The German retailer launched a counterattack to Morrisons ‘Price Crunch’ initiative by slashing prices across a number of core categories and claiming it was more than 30% cheaper than its Bradford-based competitor.
Aldi’s boss Matthew Barnes said the price investment and accompanying advertising campaign was designed to show that the discounter’s berth as the UK’s lowest-priced supermarket was “a position we will retain next month, next year and forever.”
But the move was slammed as “misleading” and “a sign of desperation” by analysts after Aldi compared a basket of its own-brand goods, totalling £11.42, to Morrisons’ branded equivalents, which cost £18.19.
Bernstein analyst Bruno Monteyne said last month: “That Aldi is cheaper than Morrisons isn’t disputed, but why the price leader needs to use misleading data in a disingenuous claim is revealing.
“The deception lies in Aldi comparing its own-label product with Morrisons’ branded products. Morrisons also has own-label products that are much cheaper than its branded products and therefore customers don’t need to go to Aldi if they want to save money by buying own-label products.”

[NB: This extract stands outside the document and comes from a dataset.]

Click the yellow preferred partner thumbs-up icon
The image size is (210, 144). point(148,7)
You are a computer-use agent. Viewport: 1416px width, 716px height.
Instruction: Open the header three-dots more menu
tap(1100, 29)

Shore Capital analyst Clive Black suggested that the Advertising Standards Authority (ASA) should take a look at Aldi’s tactics, adding: “Aldi’s skulduggery will not go down well with many British shoppers where being the shoppers’ champion is one thing – being somewhat cute and misleading is quite another in our opinion.
“The comparisons are accurate, fair and fully compliant with the UK CAP codes”
“Aldi’s pronouncements may be a sign of stress that the superstores are indeed starting to slowly ‘get their act together’.
“That aside we sense the UK advertising authorities, the proprietary brand supply chain, the farmers and the superstore operators may like to also take a fresh look at Aldi’s tactics.”
An ASA spokesman said it was now assessing whether to launch an investigation into the discounter’s contentious ad after Morrisons – and others – had complained, challenging “whether Aldi’s comparison of exclusive own-brand products with premium branded products during Morrisons’ ‘Price Crunch’ is misleading and presents an unfair and unrepresentative price advantage.”
But an Aldi spokesman said: “The comparisons are accurate, fair and fully compliant with the UK CAP codes and ASA’s regulations, and we are proud to have helped millions of shoppers across the UK to reduce their grocery bills.”
The watchdog ruled that Tesco had not made it clear enough that shoppers were required to purchase 10 items or more in order to qualify for potential price-match discounts on any branded goods bought.